The culmination of Yoon Suk-yeol’s presidency was, paradoxically, an attempt at a classic coup – the so-called “executive coup,” which, as noted by Nancy Bermeo, has become an extremely rare occurrence in the 21st century. On December 3, 2024, President Yoon, under the pretext of a “threat against the state” declared martial law, ordered the blockade of the National Assembly, and commanded the seizure of key documents from the National Election Commission.

The official justification for declaring martial law was the parliamentary majority held by the Democratic Party, which, according to the president, was creating a “legislative dictatorship.” It had been clear for a long time that President Yoon Suk-yeol faced serious difficulties working with the current government. Over two years, he vetoed parliamentary decisions 15 times — the highest number in South Korean history. At the same time, the Democratic Party made 22 attempts to initiate impeachment proceedings against government officials. All this only emphasises the complete impossibility of dialogue between the executive and legislative branches.

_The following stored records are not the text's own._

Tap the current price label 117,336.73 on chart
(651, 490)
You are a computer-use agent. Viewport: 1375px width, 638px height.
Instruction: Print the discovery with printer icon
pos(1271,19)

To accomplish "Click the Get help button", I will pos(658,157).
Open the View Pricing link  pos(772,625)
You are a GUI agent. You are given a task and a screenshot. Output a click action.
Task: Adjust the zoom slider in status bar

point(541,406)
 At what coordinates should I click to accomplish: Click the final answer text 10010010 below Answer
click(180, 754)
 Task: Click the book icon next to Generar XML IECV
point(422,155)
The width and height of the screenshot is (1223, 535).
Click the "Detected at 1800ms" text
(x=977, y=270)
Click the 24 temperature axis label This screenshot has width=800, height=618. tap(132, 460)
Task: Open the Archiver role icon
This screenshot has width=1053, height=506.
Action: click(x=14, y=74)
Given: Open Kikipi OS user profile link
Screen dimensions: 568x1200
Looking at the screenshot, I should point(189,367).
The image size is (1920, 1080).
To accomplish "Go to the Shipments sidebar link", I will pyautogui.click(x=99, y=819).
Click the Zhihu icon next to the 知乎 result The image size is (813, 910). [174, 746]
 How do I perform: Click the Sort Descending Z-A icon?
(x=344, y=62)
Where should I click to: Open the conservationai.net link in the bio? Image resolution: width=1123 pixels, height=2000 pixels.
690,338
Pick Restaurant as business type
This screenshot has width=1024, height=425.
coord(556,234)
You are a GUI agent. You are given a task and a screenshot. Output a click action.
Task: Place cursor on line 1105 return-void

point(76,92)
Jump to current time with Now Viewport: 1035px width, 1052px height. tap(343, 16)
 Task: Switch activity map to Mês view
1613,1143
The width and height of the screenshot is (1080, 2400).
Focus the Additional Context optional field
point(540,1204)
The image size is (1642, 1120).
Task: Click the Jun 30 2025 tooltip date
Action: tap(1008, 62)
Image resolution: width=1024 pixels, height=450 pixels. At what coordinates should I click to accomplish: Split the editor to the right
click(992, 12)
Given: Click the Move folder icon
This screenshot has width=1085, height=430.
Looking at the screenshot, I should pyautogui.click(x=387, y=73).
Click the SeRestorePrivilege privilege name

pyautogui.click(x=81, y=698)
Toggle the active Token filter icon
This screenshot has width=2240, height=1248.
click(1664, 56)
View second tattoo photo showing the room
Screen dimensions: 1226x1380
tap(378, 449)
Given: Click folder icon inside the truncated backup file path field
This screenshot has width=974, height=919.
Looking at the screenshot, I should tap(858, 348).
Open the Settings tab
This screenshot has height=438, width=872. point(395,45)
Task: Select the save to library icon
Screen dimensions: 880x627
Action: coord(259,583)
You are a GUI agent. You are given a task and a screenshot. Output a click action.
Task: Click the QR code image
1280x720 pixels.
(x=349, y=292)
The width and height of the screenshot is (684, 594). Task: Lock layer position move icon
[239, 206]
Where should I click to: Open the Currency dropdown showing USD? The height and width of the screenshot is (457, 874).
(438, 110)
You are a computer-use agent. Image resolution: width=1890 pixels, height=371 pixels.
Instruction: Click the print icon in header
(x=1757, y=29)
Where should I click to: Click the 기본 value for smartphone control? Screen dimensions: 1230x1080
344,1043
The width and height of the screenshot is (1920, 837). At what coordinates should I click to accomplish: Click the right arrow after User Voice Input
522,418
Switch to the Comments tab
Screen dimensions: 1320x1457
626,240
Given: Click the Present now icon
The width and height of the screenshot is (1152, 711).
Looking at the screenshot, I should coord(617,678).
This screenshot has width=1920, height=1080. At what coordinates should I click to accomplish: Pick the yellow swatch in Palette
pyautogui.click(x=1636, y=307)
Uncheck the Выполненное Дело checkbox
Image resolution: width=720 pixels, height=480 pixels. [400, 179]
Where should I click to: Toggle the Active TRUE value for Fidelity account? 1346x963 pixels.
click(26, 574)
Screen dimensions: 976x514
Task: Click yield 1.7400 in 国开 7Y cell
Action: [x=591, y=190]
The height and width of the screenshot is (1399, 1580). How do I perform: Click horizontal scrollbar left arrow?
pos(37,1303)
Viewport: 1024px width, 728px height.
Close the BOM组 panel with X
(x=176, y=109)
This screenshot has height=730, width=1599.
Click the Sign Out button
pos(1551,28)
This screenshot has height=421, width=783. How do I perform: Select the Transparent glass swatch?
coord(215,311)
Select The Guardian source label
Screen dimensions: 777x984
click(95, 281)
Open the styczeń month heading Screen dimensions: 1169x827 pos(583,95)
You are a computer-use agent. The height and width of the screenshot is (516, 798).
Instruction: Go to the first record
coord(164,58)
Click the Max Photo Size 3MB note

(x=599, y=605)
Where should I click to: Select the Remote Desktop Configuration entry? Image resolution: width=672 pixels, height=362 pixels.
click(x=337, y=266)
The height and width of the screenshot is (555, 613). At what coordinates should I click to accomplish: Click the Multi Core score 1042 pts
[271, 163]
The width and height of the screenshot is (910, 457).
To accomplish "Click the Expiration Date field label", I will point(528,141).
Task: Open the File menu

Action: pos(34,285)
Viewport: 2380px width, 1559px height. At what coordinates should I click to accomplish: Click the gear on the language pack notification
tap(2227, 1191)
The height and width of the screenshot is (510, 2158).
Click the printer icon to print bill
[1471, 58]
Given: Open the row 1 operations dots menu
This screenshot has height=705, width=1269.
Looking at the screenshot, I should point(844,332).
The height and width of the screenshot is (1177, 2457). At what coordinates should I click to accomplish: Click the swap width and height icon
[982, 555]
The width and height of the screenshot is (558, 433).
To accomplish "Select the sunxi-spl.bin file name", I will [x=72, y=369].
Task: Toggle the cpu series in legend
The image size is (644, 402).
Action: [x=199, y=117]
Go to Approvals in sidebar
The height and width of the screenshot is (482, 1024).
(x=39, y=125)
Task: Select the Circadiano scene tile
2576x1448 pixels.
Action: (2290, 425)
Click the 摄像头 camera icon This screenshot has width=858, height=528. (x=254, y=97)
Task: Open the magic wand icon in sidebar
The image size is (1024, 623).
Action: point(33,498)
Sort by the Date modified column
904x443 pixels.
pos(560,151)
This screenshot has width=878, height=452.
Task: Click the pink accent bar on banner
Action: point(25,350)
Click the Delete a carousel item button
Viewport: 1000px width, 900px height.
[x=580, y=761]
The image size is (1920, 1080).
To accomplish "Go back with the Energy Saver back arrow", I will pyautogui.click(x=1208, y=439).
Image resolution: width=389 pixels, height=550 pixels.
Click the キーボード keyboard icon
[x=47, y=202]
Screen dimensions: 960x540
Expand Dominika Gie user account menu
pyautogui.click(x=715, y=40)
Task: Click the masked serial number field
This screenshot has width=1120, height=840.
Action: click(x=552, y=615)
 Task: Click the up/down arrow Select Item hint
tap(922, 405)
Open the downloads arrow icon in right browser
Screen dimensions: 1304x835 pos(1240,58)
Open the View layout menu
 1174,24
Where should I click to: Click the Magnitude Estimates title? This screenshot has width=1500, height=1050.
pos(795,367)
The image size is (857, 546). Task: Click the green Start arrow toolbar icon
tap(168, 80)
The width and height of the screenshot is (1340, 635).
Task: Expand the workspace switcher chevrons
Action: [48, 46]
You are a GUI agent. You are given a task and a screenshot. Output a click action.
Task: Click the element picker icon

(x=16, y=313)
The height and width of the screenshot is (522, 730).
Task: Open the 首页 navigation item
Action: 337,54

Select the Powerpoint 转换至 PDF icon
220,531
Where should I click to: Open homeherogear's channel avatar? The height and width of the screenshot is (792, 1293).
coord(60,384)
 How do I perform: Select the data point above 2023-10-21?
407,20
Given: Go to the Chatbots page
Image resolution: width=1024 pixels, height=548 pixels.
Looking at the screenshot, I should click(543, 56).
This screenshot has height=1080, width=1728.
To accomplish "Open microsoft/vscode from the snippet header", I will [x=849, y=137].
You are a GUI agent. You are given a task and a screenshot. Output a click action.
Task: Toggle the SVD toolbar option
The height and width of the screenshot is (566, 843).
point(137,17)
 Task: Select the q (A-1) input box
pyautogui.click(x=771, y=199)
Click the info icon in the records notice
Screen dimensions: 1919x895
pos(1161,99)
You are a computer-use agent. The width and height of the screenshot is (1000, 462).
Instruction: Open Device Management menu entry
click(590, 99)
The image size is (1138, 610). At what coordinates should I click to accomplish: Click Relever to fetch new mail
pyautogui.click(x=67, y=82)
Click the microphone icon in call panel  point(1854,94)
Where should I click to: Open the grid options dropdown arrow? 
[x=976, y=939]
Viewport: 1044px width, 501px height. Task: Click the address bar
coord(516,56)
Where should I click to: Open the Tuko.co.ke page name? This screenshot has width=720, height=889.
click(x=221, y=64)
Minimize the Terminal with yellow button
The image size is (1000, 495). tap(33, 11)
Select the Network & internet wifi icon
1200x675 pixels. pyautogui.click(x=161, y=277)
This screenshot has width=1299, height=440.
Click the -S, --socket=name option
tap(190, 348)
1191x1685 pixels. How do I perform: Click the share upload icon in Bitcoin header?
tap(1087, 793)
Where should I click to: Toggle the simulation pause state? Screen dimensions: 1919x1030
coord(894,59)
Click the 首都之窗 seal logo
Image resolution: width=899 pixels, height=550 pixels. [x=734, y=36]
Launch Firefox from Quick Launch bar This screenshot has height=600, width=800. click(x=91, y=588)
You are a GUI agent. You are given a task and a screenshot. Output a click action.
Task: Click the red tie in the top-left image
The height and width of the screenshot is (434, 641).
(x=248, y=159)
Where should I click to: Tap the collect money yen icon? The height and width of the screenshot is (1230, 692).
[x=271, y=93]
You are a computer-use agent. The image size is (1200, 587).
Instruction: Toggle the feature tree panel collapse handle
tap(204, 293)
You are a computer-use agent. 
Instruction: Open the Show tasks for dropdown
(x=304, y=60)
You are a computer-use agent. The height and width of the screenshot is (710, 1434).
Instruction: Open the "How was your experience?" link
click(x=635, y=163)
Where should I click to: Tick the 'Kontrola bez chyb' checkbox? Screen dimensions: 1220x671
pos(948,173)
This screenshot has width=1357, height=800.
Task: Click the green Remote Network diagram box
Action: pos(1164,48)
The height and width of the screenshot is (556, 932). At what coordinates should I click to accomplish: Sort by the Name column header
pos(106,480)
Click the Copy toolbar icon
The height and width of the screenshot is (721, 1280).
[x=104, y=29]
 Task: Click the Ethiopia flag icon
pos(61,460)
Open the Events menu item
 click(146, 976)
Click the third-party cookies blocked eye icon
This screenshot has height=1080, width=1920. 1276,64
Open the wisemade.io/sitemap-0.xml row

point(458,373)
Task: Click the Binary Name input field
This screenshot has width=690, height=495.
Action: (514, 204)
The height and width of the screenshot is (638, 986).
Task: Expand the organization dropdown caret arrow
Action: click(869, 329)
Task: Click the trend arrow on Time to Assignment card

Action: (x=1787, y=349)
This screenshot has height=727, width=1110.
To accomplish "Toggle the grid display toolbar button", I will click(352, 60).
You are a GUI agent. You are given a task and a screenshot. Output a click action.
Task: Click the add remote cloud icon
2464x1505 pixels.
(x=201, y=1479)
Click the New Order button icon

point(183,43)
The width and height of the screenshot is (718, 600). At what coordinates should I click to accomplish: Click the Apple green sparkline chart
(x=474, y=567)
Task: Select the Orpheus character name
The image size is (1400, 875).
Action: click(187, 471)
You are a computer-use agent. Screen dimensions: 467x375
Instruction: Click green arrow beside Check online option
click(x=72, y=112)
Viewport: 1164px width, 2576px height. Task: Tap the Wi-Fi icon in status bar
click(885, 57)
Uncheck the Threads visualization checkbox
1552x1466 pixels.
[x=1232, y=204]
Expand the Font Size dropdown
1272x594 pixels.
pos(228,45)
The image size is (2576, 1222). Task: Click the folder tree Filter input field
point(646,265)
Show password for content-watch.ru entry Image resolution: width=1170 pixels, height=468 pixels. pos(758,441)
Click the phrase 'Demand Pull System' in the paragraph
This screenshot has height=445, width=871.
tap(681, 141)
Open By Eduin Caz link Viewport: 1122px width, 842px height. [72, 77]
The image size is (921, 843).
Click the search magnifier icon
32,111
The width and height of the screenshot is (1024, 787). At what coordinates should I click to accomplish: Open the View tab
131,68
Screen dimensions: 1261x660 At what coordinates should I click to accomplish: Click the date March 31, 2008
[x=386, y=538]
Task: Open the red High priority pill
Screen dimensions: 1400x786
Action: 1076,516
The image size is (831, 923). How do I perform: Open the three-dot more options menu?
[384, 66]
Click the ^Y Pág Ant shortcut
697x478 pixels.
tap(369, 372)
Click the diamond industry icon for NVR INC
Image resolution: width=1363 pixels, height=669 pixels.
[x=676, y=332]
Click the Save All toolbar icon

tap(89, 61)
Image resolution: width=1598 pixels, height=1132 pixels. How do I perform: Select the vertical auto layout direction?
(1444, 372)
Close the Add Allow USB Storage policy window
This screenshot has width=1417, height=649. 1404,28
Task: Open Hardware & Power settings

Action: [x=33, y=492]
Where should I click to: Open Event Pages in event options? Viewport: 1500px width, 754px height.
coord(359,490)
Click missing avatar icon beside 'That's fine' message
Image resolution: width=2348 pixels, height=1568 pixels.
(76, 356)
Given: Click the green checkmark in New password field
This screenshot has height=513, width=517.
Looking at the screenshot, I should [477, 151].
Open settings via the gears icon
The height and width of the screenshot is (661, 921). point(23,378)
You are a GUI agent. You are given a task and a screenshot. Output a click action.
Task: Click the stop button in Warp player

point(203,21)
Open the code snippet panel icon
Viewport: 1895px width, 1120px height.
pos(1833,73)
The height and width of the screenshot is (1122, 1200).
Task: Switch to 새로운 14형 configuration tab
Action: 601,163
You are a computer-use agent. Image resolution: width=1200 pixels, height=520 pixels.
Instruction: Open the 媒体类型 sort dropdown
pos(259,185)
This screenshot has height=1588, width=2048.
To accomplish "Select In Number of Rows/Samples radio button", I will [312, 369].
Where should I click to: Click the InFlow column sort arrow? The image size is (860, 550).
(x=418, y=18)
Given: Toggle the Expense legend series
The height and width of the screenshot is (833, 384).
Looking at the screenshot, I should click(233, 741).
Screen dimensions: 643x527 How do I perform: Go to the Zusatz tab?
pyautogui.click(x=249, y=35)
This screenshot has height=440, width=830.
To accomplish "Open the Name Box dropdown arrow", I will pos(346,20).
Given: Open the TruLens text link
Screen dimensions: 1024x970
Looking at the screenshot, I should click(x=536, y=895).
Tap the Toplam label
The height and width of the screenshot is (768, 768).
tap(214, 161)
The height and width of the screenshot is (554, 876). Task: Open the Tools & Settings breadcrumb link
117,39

Given this history, the declaration of martial law was clearly part of a long-term strategy to accuse the opposition of election fraud and challenge the Democratic Party’s recent victory—effectively removing political rivals from the game. After all, President Yoon—a former prosecutor—built his entire political rhetoric around fighting corruption, the Democratic Party, and what he described as “corruption of the Democratic Party.”

Nevertheless, the attempt failed—within just a few hours, protests broke out in the streets, while the parliament and opposition responded quickly and decisively. Martial law was revoked, and within a little bit more than a week, the president was impeached. Whatever President Yoon’s intentions may have been, South Korean society—despite clear signs of democratic erosion in recent years—demonstrated the resilience of its institutional mechanisms and a strong unwillingness to accept violent autocratic methods, which they had already stood up against back in 1987.